Gene-expression microarray (GEM) profiles have previously been used to compare the expression profile of ovarian cancer with that of the normal ovary (Ono et al, 2000; Welsh et al, 2001). We extended this approach by using a more extensive set of probes (Affymetrix U95Av2), and also characterised metastatic disease in a search for molecular markers of progression. We investigated the potential specificity of a number of putative biomarkers by examining their expression in a panel of other epithelial tissues and tumours.

Materials and methods

Ovarian tissue samples

Four snap-frozen normal ovarian samples, and six pairs of primary and omental serous adenocarcinoma (Stage IIIC) from the same individuals were collected at the time of surgery at the University College Hospitals NHS Trust. The six paired samples of primary and secondary ovarian cancer were taken at the time of primary surgery prior to chemotherapeutic intervention. The normal ovarian samples were taken at the time of surgery for benign disease. H&E-stained sections were examined and verified histopathologically to be stage III serous adenocarcinomas. All samples comprised at least 70% tumour, except one omental sample which had 5% tumour content. The normal ovarian samples were verified to be free of any pathology, including benign cysts. Ovarian epithelium was macrodissected from the underlying stroma, and was used for subsequent analysis. For the real-time quantitative RT–PCR data, we used, in addition, three serous tumours of low malignant potential (LMP).
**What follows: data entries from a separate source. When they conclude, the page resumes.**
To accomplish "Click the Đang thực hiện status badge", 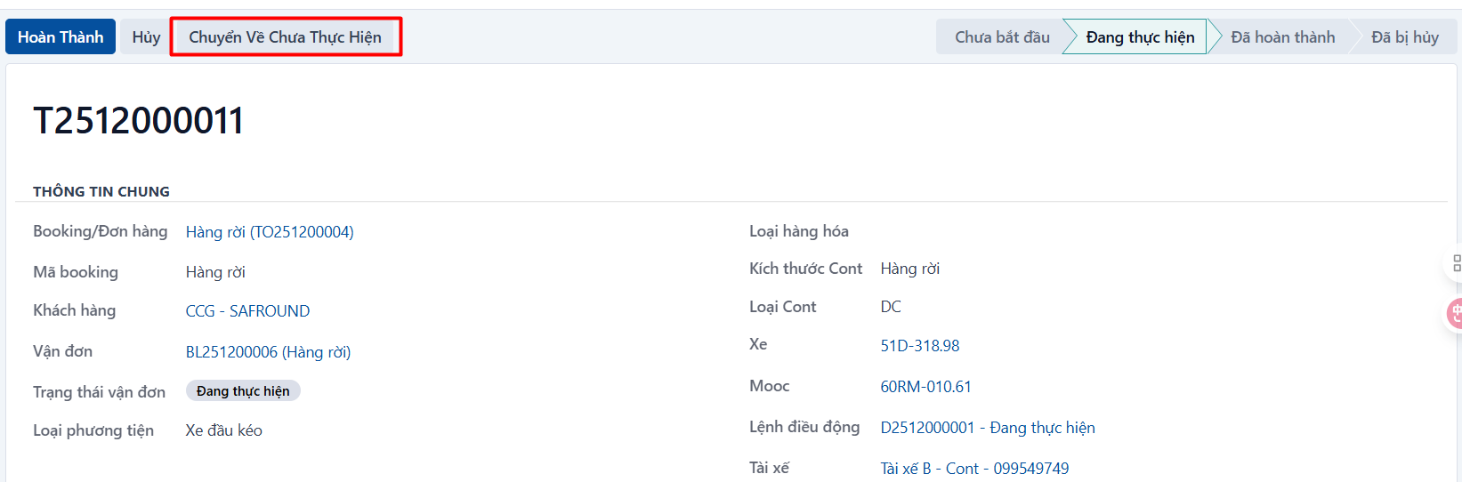I will (243, 391).
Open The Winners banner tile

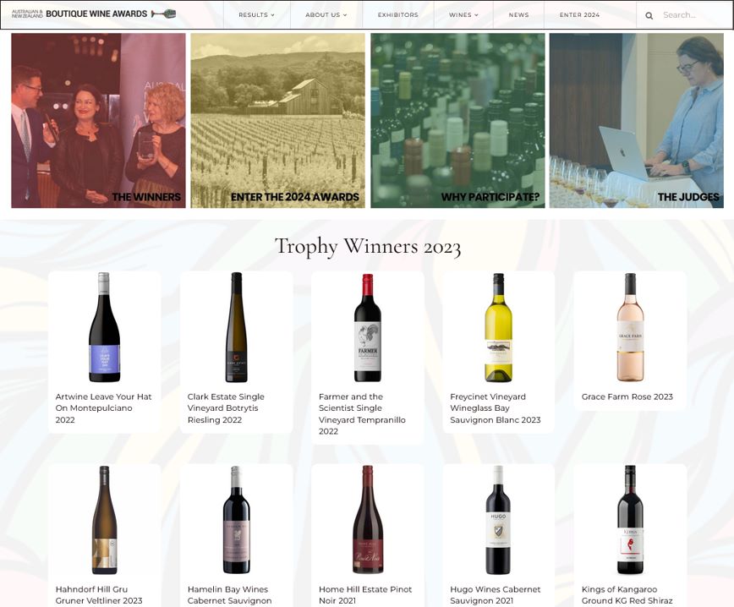click(98, 121)
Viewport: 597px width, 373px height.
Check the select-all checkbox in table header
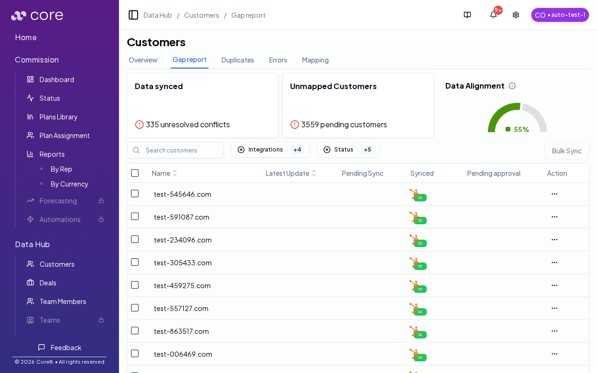[x=135, y=173]
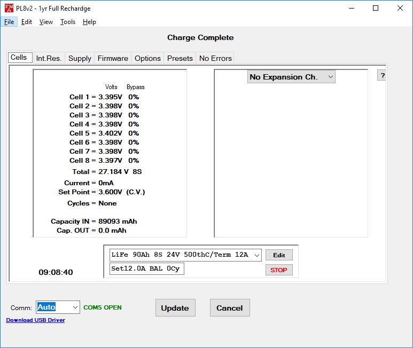Click the FMA app icon in title bar
The height and width of the screenshot is (348, 413).
coord(9,8)
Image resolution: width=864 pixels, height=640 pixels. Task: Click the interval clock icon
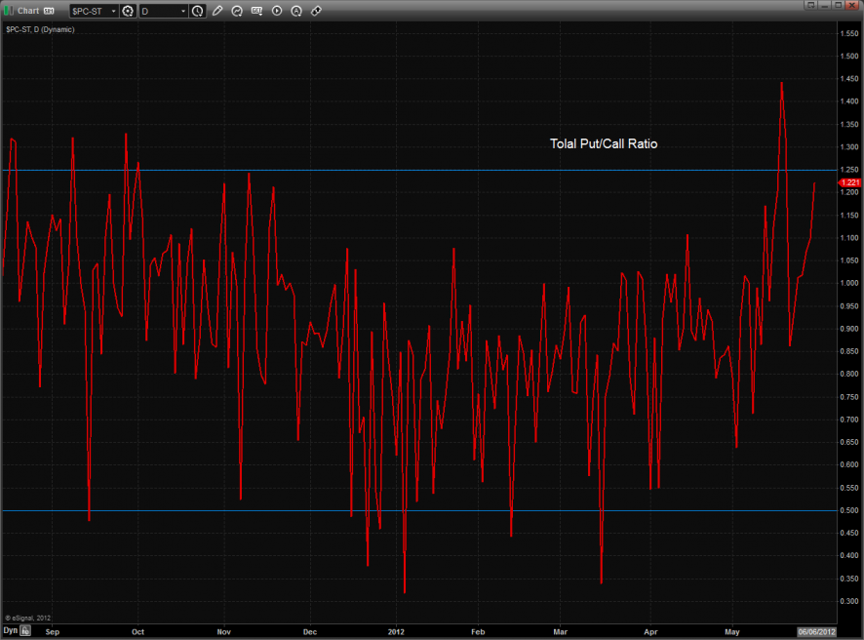pyautogui.click(x=198, y=11)
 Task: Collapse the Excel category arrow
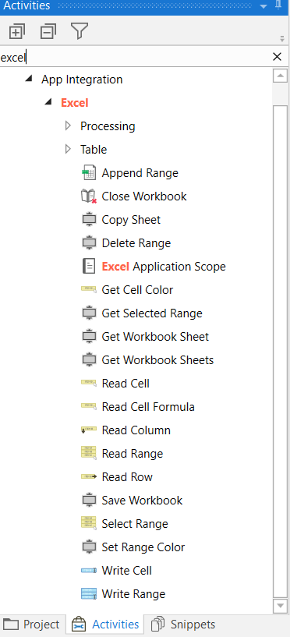point(48,102)
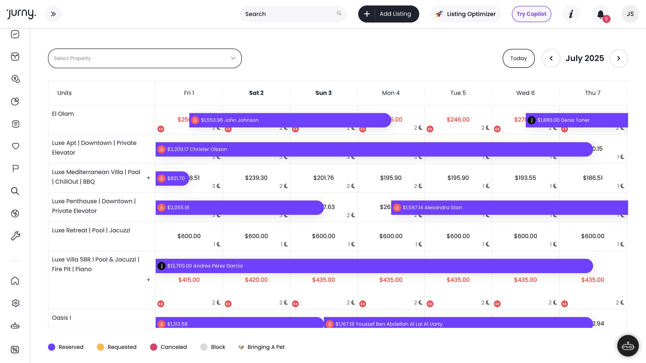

All patients gave preoperative informed consent, and the study was approved by the ethics committee of the Royal Free and University College Medical School.

RNA sample preparation

Tissue specimens were homogenised in lysis buffer using a rotary homogeniser. Total RNA was extracted using the Qiagen RNeasy® kit (Qiagen, Valencia, CA, USA), according to the manufacturer's instructions. The integrity of the RNA was assessed by ethidium bromide staining after agarose gel electrophoresis. Total RNA (20 μg) was used to synthesise double-stranded cDNA using the Superscript® Choice System (Life Technologies), with the template being used for an in vitro transcription reaction to yield biotin-labelled antisense cRNA (BioArray™ High Yield RNA Transcript Labelling Kit, Enzo Diagnostics, Farmingdale, NY, USA). Fragmentation, hybridisation and scanning were performed according to the Affymetrix GeneChip® protocol, using the U95Av2 oligonucleotide microarrays containing 12 000 genes (Affymetrix, Santa Clara, CA, USA).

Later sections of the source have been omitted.